Question

public class doublePrecision {
    public static void main(String[] args) {

        double total = 0;
        total += 5.6;
        total += 5.8;
        System.out.println(total);
    }
}

The above code prints:

11.399999999999

How would I get this to just print (or be able to use it as) 11.4?

Was it helpful?

Solution

As others have mentioned, you'll probably want to use the BigDecimal class, if you want to have an exact representation of 11.4.

Now, a little explanation into why this is happening:

The float and double primitive types in Java are floating point numbers, where the number is stored as a binary representation of a fraction and a exponent.

More specifically, a double-precision floating point value such as the double type is a 64-bit value, where:

  • 1 bit denotes the sign (positive or negative).
  • 11 bits for the exponent.
  • 52 bits for the significant digits (the fractional part as a binary).

These parts are combined to produce a double representation of a value.

(Source: Wikipedia: Double precision)

For a detailed description of how floating point values are handled in Java, see the Section 4.2.3: Floating-Point Types, Formats, and Values of the Java Language Specification.

The byte, char, int, long types are fixed-point numbers, which are exact representions of numbers. Unlike fixed point numbers, floating point numbers will some times (safe to assume "most of the time") not be able to return an exact representation of a number. This is the reason why you end up with 11.399999999999 as the result of 5.6 + 5.8.

When requiring a value that is exact, such as 1.5 or 150.1005, you'll want to use one of the fixed-point types, which will be able to represent the number exactly.

As has been mentioned several times already, Java has a BigDecimal class which will handle very large numbers and very small numbers.

From the Java API Reference for the BigDecimal class:

Immutable, arbitrary-precision signed decimal numbers.
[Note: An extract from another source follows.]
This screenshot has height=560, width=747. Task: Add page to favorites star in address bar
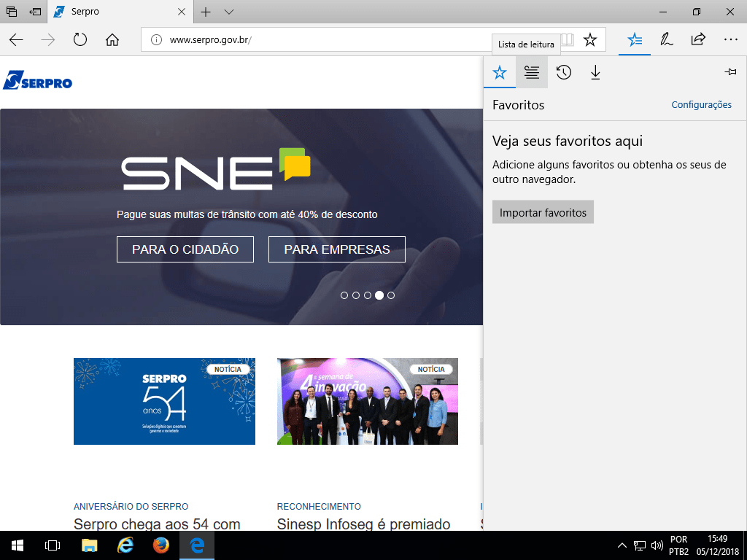590,40
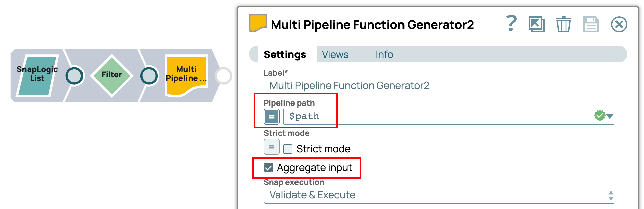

A BigDecimal consists of an arbitrary precision integer unscaled value and a 32-bit integer scale. If zero or positive, the scale is the number of digits to the right of the decimal point. If negative, the unscaled value of the number is multiplied by ten to the power of the negation of the scale. The value of the number represented by the BigDecimal is therefore (unscaledValue × 10^-scale).

There has been many questions on Stack Overflow relating to the matter of floating point numbers and its precision. Here is a list of related questions that may be of interest:

If you really want to get down to the nitty gritty details of floating point numbers, take a look at What Every Computer Scientist Should Know About Floating-Point Arithmetic.

OTHER TIPS

When you input a double number, for example, 33.33333333333333, the value you get is actually the closest representable double-precision value, which is exactly:

33.3333333333333285963817615993320941925048828125

Dividing that by 100 gives:

0.333333333333333285963817615993320941925048828125

which also isn't representable as a double-precision number, so again it is rounded to the nearest representable value, which is exactly:

0.3333333333333332593184650249895639717578887939453125

When you print this value out, it gets rounded yet again to 17 decimal digits, giving:

0.33333333333333326

If you just want to process values as fractions, you can create a Fraction class which holds a numerator and denominator field.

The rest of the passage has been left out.